# [WINDOWS] {05/22} WET_ANDY * a UNIVERSAL splash screen converter and flashing tool



## childofthehorn (Oct 13, 2011)

Mod Type:: Boot Animation

Difficulty:: Very Easy

Mod Status:: Beta

Apply In:: ADB

Optional:: Custom Settings

Requires Root:: Yes

Optional:: Themed

Source:: 
*Meet Wet Andy, a UNIVERSAL splash screen tool. *








*Yes, you heard right, this is a tool that can take any standard image (jpg, png, bmp), convert it to the exact screen size of your device, and flash it to your device. *

*Custom splash screens have never been easier! It will work with API7 through API15 without issue (on the 8 different devices I tested). *

*STEPS: *

*1.* Connect your Device and enable USB Debugging. Start the "Wet Andy" program by clicking it.

*2*. Hit the "TEST ADB" button, it will tell you if your device is connected. (output can be seen as ADBTEST.txt in the folder)

*3.* Hit "PICK" and you must pick an image file that is JPG, BMP, or PNG using the file chooser.

*4.* Hit "CONVERT", you will not see the progress on screen, but when you see your image, display.txt, and splash.img in the program folder it has worked!
* This program auto converts the image to the size of your screen, so you can use any image.

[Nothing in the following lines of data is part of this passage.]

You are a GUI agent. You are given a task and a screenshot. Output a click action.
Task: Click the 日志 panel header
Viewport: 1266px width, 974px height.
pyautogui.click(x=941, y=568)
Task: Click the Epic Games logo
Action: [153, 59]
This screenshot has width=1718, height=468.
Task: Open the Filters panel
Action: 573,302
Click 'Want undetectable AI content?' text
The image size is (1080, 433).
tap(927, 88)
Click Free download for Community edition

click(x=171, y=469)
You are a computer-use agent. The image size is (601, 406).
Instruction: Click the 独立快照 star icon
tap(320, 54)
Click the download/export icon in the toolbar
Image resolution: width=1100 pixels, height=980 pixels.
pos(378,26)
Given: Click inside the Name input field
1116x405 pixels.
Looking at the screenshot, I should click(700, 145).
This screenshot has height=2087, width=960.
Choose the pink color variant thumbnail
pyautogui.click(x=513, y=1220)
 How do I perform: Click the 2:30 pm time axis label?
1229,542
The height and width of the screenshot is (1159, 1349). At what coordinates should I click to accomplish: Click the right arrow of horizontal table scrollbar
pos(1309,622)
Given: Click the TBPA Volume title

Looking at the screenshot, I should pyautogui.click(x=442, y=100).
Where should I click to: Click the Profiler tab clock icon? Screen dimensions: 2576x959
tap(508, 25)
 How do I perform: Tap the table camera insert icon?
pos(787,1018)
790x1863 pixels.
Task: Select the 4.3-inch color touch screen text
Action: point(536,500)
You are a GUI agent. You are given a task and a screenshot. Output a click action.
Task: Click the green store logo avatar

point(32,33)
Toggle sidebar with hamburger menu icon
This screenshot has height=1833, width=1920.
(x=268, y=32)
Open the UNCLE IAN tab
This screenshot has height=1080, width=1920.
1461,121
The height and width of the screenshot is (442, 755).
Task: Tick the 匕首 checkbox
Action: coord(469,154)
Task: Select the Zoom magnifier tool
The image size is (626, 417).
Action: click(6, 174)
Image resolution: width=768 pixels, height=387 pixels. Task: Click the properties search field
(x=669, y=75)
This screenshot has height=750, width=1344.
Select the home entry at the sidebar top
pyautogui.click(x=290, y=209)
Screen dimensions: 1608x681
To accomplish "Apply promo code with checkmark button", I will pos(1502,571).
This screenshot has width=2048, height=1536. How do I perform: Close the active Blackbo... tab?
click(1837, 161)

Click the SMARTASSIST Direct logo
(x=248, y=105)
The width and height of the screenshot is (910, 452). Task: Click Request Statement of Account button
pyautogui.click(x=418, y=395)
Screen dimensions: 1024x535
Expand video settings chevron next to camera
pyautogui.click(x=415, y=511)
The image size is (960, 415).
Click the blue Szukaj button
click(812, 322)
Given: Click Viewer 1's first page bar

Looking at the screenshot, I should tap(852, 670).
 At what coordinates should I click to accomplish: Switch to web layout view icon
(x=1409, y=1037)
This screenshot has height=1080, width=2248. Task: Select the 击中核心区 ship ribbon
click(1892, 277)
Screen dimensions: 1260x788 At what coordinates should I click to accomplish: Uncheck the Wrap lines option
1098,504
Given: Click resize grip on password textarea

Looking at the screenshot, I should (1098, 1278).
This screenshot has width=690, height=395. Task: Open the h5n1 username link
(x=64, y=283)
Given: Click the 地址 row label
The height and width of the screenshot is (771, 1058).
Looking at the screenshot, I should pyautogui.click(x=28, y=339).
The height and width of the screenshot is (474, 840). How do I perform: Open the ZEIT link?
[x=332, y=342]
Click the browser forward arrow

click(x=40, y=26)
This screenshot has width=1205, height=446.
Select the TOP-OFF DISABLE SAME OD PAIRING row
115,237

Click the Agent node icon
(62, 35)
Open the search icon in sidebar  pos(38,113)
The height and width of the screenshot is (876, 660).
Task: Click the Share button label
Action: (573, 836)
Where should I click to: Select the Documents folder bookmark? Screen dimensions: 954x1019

If your phone does not display its screen size in the props, the default is 480x800
*5.* Close the program. (ffmpeg has something weord where it keeps going, but don't worry as it WORKED.

*6.* Restart the program and "TEST ADB"

*7*. Once you see it is connected, hit "Install"
* The phone will freeze, then reboot into the bootloader. From there, it will do the install.
* Once you see the screen go blank and the program show "Installing", it has installed and is rebooting
* You will see the new image as it boots!

TO REUSE AND FLASH ANOTHER IMAGE TO THE SPLASH, DELETE THE SPLASH.IMG !!!!

*DOWNLOAD: http://dl.dropbox.co...ndy.windows.zip*

NOTICE: BY USING THIS PROGRAM, YOU AGREE TO THE RIGHTS AND PRIVILAGES OF GOOGLE AND THEIR SDK TOOLS


----------



## chdwrk (Dec 4, 2011)

Neat idea, any suggestions that i should try when files do not show up after clicking "convert"?


----------



## childofthehorn (Oct 13, 2011)

There should be a splash.img that appears in the folder and the picture you picked should also show up in the folder (it makes a copy).

You have to "PICK" a file before doing the conversion. It will load the file and tell you whether or not the file is of a valid type. Only after picking a file can you hit convert or else it is trying to convert and there is nothing loaded to convert.


----------



## chdwrk (Dec 4, 2011)

childofthehorn said:


> There should be a splash.img that appears in the folder and the picture you picked should also show up in the folder (it makes a copy).
> 
> You have to "PICK" a file before doing the conversion. It will load the file and tell you whether or not the file is of a valid type. Only after picking a file can you hit convert or else it is trying to convert and there is nothing loaded to convert.


 ok, will continue to try, have attempted with around a dozen jpg images but have yet to see anything appear in the folder other than an adb text document and a display text document. And yes, I am following the instructions. 

Sent from my Galaxy Nexus using Tapatalk 2


----------



## mafu6 (Jun 8, 2012)

Does this work on the HP Touchpad with CM9nightlys?


----------



## hesh.monster (Aug 2, 2011)

Assuming this will not work on Samsung devices?


----------